Un collier pour protéger les moutons du loup

Vendredi, 03 septembre 2010 à 15:28

Pour mettre au point le collier, les spécialistes étudieront les loups en captivité. [Keystone]

Equiper les moutons d'un collier qui émettrait un répulsif à l'approche d'une attaque de loup, telle est l'idée développée par un étudiant de la HES de Sion. Le projet a trouvé écho auprès du spécialiste des loups Jean-Marc Landry.
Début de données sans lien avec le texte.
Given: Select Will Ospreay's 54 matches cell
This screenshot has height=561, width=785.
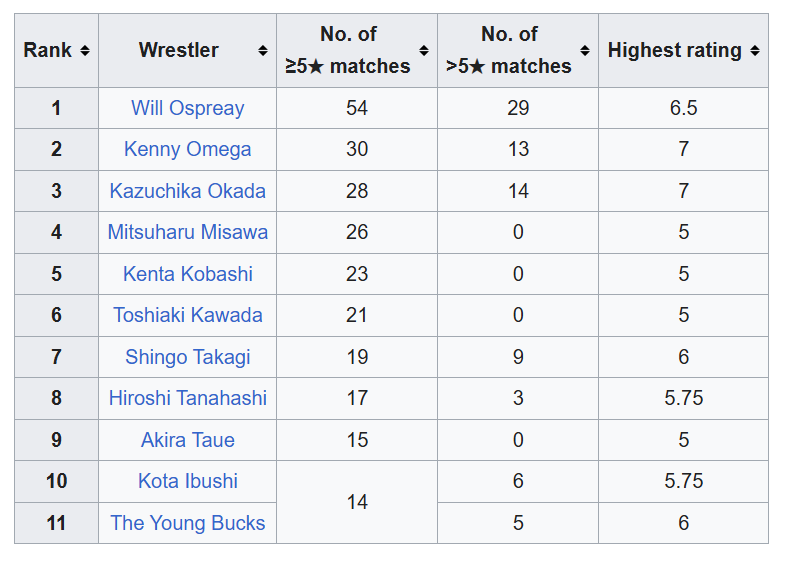Looking at the screenshot, I should (x=357, y=108).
Le projet en est au stade des études préliminaires, explique à l'ATS Fabien Matter, étudiant en infotronique à la Haute Ecole Spécialisée (HES) à Sion. De nombreuses recherches doivent encore être menées avant le développement d'un premier prototype, idéalement d'ici mars 2011.

Lors d'une interview sur la télévision régionale valaisanne Canal 9, Jean-Marc Landry a dit avoir été séduit par l'idée lorsque l'étudiant la lui a présentée. Ce n'est pas la solution miracle contre le loup mais elle peut être intéressante dans de nombreuses situations.

Basé sur le stress

Concrètement le collier contrôle le rythme cardiaque du mouton. Lorsqu'il est trop élevé en raison du stress d'une attaque de loup par exemple, le collier libère automatiquement une substance ou un bruit susceptible d'éloigner le prédateur.

Fabien Matter en a eu l'idée en suivant un débat sur la problématique du loup au printemps dernier. Il a réfléchi à une solution pouvant séduire à la fois les partisans et les opposants au loup. Il a tout de suite songé à un dispositif pouvant suivre le troupeau. Dans un premier temps il a pris contact avec les participants au débat qui l'ont dirigé vers le vétérinaire cantonal lequel lui a suggéré de contacter Jean-Marc Landry.

Ce dernier a accepté de collaborer au projet dont les premières bases ont été jetées cet été. L'étudiant a pu travailler durant un mois à son projet grâce au soutien de Menth Electronique à Sierre (VS) qui lui a mis à disposition le matériel nécessaire. Un dossier pour la recherche d'un financement a aussi été préparé.

Mieux connaître les animaux

Les études qui restent à mener touchent essentiellement deux paramètres: le loup et le mouton. Les recherches doivent permettre de trouver un stimulus auquel le loup réponde. Dans l'idéal, le signal doit être suffisamment important pour que le prédateur comprenne dès la première tentative qu'il ne doit plus s'approcher du troupeau. Jean-Marc Landry se charge de mener ces études, d'abord sur des loups en captivité.

Il assurera aussi les recherches sur le mouton. Il s'agit de déterminer le niveau de stress lors d'une attaque. Le rythme cardiaque d'un mouton augmente en effet dans certaines circonstances et il servira de barème pour la libération du stimulus.

L'étudiant s'occupera de la conception du collier, des capteurs de pouls qui seront alimenté par des cellules solaires. Mais il est aussi possible que toutes ces recherches aboutissent à la conclusion que l'idée n'est pas réalisable, admet Fabien Matter. Elles auront alors au moins servi à en savoir davantage sur le comportement de ces animaux.

Un premier prototype pourrait voir le jour en mars 2011. La finalisation du projet peut alors être envisagée pour le printemps 2012 pour passer à la commercialisation. Le coût du collier devrait être de l'ordre d'une soixantaine de francs.